Here I'll load the breast cancer dataset. Note I already analysed these data in Article II & III. I'll do a train-test split. The classes are unbalanced so I will have to address that.

In [3]:
## load classification dataset ##
data = load_breast_cancer()
X    = data.data
y    = data.target

In [5]:
## do train-test split ##
X_train, X_test, y_train, y_test = train_test_split(X,y,test_size=0.2,stratify=y)

### Build an Ensemble & Produce Predictions

Let's take our data and train an ensemble classifier based on decision trees. Generate predictions on the test set to check performance.

In [75]:
## declare an ensemble instance with default parameters ##
ens = BaggedTreeClassifier()

In [76]:
## train the ensemble ##
ens.train(X_train,y_train)

In [77]:
## make predictions on the test set ##
ypred = ens.predict(X_test)

In [81]:
## evaluate model performance ##
print("accuracy: %.2f" % accuracy_score(y_test,ypred))
print("precision: %.2f" % precision_score(y_test,ypred))
print("recall: %.2f" % recall_score(y_test,ypred))

accuracy: 0.96
precision: 0.99
recall: 0.94


These results look good, they represent an improvement over the lone decision tree classifier (see results from Article III). This is especially true in terms of the accuracy of the model predictions. Note that no hyperparameter tuning was done: further improvements to our ensemble are therefore possible.
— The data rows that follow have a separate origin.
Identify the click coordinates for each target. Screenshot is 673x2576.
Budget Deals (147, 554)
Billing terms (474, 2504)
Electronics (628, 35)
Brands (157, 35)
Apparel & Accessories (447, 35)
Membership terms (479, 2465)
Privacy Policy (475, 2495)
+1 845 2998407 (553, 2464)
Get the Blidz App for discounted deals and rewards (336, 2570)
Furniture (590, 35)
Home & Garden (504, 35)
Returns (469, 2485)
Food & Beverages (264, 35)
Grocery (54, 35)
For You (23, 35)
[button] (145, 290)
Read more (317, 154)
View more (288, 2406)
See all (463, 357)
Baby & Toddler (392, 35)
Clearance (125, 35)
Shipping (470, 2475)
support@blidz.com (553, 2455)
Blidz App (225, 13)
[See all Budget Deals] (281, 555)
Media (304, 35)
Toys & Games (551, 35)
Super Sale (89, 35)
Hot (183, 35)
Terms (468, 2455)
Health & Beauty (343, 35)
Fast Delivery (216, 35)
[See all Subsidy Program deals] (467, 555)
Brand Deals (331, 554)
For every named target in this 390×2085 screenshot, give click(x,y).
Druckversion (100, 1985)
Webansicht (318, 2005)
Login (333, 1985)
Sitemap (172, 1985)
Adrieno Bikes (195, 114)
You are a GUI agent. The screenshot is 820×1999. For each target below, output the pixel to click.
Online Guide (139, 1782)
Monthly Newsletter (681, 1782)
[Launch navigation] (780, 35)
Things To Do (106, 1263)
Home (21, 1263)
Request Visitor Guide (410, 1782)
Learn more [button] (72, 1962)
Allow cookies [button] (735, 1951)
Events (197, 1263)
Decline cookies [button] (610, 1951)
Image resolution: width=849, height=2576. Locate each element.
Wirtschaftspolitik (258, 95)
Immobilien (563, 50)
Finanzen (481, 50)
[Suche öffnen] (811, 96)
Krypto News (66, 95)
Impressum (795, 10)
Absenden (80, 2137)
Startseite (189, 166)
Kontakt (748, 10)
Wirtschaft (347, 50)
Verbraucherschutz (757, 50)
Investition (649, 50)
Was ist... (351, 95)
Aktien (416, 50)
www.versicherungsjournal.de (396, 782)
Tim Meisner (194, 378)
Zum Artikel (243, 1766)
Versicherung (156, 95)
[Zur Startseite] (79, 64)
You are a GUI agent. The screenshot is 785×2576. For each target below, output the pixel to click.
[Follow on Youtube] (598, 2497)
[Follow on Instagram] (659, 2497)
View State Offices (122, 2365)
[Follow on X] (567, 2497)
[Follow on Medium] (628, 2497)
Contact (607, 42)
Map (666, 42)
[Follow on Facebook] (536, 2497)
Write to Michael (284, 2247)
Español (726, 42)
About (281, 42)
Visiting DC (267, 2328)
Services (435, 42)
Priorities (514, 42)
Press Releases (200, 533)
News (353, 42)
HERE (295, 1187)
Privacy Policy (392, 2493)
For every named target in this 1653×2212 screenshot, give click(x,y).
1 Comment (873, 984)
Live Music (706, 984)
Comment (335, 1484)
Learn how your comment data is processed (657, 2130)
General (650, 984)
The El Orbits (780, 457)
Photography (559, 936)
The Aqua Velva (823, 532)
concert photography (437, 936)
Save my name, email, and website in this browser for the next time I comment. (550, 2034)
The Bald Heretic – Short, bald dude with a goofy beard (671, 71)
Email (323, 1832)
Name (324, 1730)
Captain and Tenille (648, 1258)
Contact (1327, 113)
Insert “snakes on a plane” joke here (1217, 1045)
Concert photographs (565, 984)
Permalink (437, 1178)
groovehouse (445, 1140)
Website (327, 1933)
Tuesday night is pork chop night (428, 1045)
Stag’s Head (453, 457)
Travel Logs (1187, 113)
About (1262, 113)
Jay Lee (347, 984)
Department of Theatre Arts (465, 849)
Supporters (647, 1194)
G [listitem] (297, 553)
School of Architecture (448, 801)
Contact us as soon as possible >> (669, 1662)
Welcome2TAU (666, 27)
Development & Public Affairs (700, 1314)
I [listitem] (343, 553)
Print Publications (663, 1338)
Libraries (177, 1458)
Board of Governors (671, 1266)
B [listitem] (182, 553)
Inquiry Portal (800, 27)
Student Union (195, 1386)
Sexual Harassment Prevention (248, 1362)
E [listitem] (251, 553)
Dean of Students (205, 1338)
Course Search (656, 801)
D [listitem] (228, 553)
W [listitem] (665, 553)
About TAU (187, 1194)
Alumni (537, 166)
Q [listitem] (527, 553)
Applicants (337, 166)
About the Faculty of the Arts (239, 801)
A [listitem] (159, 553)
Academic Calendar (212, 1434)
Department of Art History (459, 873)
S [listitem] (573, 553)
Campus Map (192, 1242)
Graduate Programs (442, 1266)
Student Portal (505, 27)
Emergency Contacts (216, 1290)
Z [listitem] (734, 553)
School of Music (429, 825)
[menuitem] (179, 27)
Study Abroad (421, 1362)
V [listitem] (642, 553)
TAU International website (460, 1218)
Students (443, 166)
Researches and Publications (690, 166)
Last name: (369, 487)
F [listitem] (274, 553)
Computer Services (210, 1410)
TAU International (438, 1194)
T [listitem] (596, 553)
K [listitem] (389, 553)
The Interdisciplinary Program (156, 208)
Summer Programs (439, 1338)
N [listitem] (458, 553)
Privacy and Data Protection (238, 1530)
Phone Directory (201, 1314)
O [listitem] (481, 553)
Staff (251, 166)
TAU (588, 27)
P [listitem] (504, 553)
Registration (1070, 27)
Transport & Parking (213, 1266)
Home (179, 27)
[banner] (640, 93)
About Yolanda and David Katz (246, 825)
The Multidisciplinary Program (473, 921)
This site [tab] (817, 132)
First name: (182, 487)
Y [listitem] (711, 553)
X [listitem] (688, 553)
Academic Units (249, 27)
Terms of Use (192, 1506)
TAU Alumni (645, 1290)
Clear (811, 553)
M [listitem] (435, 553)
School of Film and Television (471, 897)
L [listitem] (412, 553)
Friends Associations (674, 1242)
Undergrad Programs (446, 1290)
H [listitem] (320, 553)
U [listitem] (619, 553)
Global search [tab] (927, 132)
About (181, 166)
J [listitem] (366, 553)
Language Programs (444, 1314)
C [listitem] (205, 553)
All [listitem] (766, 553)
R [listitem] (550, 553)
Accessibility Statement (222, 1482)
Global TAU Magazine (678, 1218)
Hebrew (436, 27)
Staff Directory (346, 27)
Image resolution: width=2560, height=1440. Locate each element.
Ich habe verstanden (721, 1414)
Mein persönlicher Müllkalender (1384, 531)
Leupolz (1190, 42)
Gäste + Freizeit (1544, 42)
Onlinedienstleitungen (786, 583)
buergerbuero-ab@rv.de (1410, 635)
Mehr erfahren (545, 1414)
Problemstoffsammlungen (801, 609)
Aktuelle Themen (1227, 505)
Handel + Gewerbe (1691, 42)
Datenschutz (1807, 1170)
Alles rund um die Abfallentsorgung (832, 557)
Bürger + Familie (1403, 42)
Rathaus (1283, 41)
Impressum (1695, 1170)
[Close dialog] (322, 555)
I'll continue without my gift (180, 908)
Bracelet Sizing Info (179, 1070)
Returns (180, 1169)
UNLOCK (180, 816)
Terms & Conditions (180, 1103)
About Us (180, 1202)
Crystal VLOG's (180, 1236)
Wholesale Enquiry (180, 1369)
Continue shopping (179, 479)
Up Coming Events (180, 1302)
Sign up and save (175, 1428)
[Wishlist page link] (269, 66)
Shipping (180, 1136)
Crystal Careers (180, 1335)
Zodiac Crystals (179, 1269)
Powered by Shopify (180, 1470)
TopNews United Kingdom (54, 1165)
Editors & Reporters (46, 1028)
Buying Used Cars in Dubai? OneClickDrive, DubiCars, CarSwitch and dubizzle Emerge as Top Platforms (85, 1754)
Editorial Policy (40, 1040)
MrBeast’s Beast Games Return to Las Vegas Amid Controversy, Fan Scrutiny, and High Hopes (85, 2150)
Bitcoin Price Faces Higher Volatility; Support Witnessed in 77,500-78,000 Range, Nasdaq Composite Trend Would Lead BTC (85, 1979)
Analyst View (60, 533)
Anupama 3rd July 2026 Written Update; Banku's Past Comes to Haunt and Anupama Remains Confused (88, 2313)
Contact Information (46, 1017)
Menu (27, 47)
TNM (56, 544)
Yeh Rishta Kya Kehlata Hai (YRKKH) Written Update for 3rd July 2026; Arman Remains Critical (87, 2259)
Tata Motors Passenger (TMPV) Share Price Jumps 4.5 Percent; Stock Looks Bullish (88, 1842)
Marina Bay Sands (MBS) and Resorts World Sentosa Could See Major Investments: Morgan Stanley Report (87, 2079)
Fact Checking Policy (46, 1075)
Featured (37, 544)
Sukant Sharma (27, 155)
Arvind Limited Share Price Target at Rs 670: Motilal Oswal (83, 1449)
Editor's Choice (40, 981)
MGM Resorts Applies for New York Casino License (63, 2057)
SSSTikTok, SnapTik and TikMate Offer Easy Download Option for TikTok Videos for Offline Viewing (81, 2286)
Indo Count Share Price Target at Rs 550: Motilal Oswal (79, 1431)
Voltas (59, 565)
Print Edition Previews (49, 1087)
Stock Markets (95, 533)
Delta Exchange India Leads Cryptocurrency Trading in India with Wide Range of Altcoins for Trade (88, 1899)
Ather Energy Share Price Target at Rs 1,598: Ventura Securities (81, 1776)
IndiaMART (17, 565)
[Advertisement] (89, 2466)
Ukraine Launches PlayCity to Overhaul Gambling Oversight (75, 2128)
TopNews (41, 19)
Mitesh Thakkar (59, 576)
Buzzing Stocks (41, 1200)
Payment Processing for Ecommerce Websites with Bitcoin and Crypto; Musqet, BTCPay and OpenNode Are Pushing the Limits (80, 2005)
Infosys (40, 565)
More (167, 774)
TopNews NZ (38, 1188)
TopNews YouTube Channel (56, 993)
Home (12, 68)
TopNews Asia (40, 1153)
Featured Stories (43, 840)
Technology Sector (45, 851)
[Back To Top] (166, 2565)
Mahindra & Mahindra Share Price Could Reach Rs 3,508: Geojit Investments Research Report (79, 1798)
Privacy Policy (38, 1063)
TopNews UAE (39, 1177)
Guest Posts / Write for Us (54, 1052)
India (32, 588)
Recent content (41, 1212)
Let's compare how our custom-built ensemble compares to the one available through scikit-learn:

In [82]:
## import the scikit-learn model ##
from sklearn.ensemble import BaggingClassifier

In [83]:
## declare a bagging classifier instance ##
ens = BaggingClassifier(n_estimators=100)

In [84]:
## train the ensemble ##
ens.fit(X_train,y_train)

BaggingClassifier(n_estimators=100)

In [85]:
## make predictions on the test set ##
ypred = ens.predict(X_test)

In [86]:
## evaluate model performance ##
print("accuracy: %.2f" % accuracy_score(y_test,ypred))
print("precision: %.2f" % precision_score(y_test,ypred))
print("recall: %.2f" % recall_score(y_test,ypred))

accuracy: 0.96
precision: 0.99
recall: 0.94


The results here are in agreement with those obtained with our custom ensemble classifier. Like the case with the custom classifier, no hyperparameter tuning was done here. Further work to optimise the hyperparameters of the base decision tree classifier could offer further improvements.